# [Assignment]
Repeat word for word the part of the piece on Rishi Sunak's luck that begins at the words "- Family. Even" and stops after "UK household income.".

# [Extracted text]
When I first moved into project management I asked my boss what he thought the top attribute of a successful project manager was. He said: ‘be lucky’, which is undoubtedly correct but hardly actionable.
Was there ever a luckier Prime Minister than Rishi Sunak? I think not, here’s why:
At six key points the dice have fallen heavily Sunak’s way.
- Family. Even before he was born, luck was on Sunak’s side. His grandparents and parents were able to move from East Africa to Britain in the 1960s. It was a more accommodating Britain that took them in and reaped the benefits of their evident talents and public service. Would Sunak’s grandparents qualify to come to Britain today? I doubt it.
- Education. If you want to succeed have rich parents. Sunak had the tremendous good fortune to be born to rich and supportive parents. He received a top education at Winchester where the annual day fees are currently higher than the median UK household income.
- Marriage. Making the most of his good fortune he gained at first at Oxford and a Fulbright Scholarship to Stanford, where he met his wife. Who luckily happens to be a multi-millionaire, giving Sunak the financial security to pursue his career in politics.
- Chancellor. 13 February 2020 saw Sunak at his luckiest. Sajid Javid resigned as CoE on a point of principle in a spat with an unelected nobody. Sunak kept his principles under control and accepted the job…
- Covid. …at possibly the only time in the past century when just being CoE could make you popular. Within weeks Covid had ripped through the country and Dishy Rishi was doling out the largess en route to becoming the most popular CoE since… oh… Gordon Brown in 2005.
- Leadership. When Partygate and other scandals did for Johnson, Sunak stood for the leadership… and was roundly beaten by a lettuce. But then, Sunak’s luck struck again as Truss self-destructed within 50 days, Johnson got cold-feet, and the 1922 committee gamed the contest to prevent Sunak having to face rejection by the members. Hey presto: Rishi Sunak PM.
Lucky, lucky, lucky, and lucky, lucky, lucky again.
But let’s be clear, this is not Gary Player’s ‘the harder I practice, the luckier I get’ type of luck. It is not ‘Lucky Jack’ Aubrey’s ‘fortune favours the brave’ luck either. It is random chance, pure and simple.
If Sunak wins the election from here through some black swan event, I might begin to believe he is supernaturally lucky. But he won’t and he isn’t.
He’s been luckier than Kylie at her peak but there’s no reason he will be luckier than you or I in the future, and without another enormous stroke of good fortune his future as PM is sealed.

# [Dataset excerpt]
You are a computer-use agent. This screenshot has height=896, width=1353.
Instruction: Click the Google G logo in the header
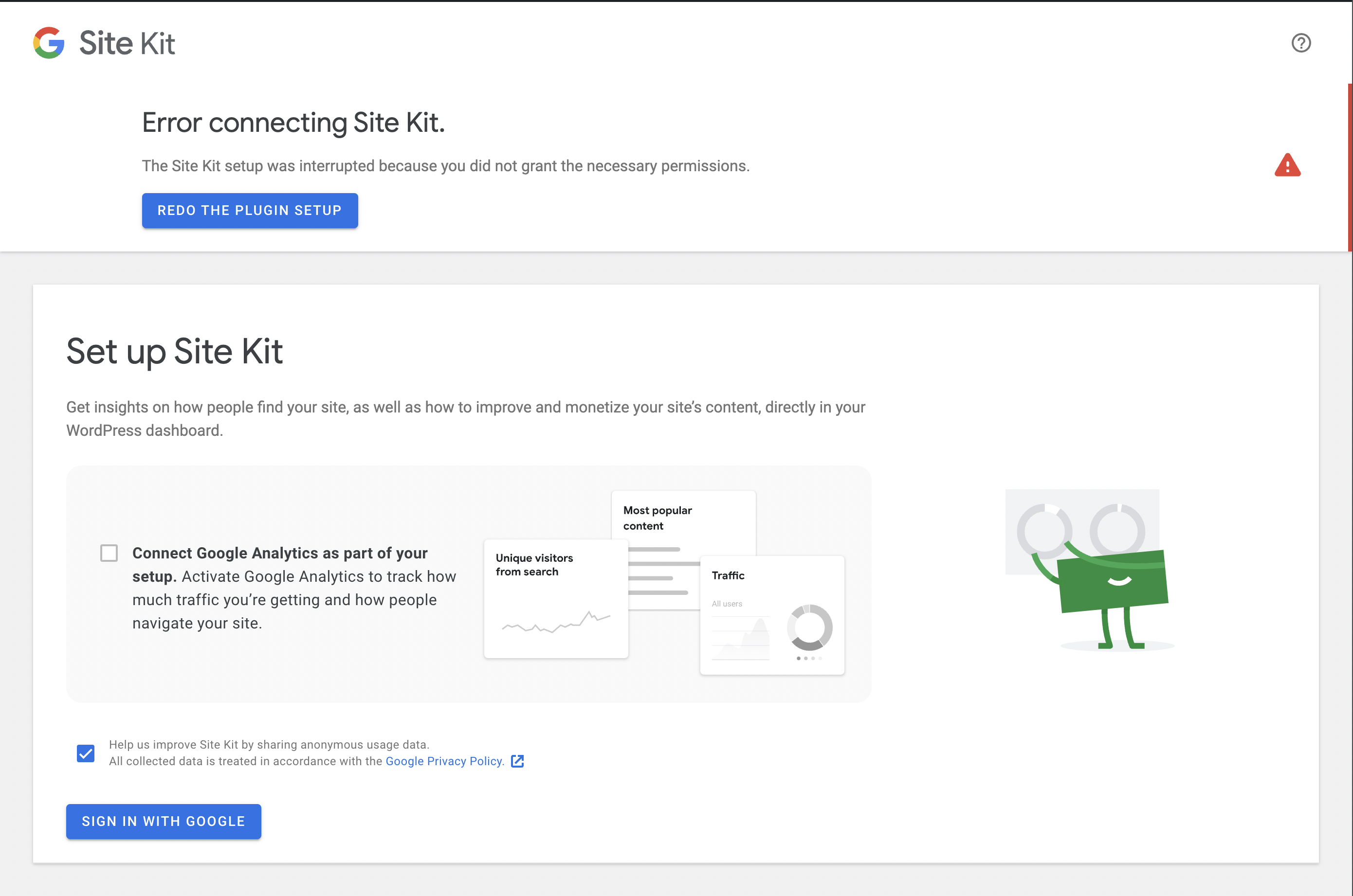(49, 43)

# [Answer to this task]
- Family. Even before he was born, luck was on Sunak’s side. His grandparents and parents were able to move from East Africa to Britain in the 1960s. It was a more accommodating Britain that took them in and reaped the benefits of their evident talents and public service. Would Sunak’s grandparents qualify to come to Britain today? I doubt it.
- Education. If you want to succeed have rich parents. Sunak had the tremendous good fortune to be born to rich and supportive parents. He received a top education at Winchester where the annual day fees are currently higher than the median UK household income.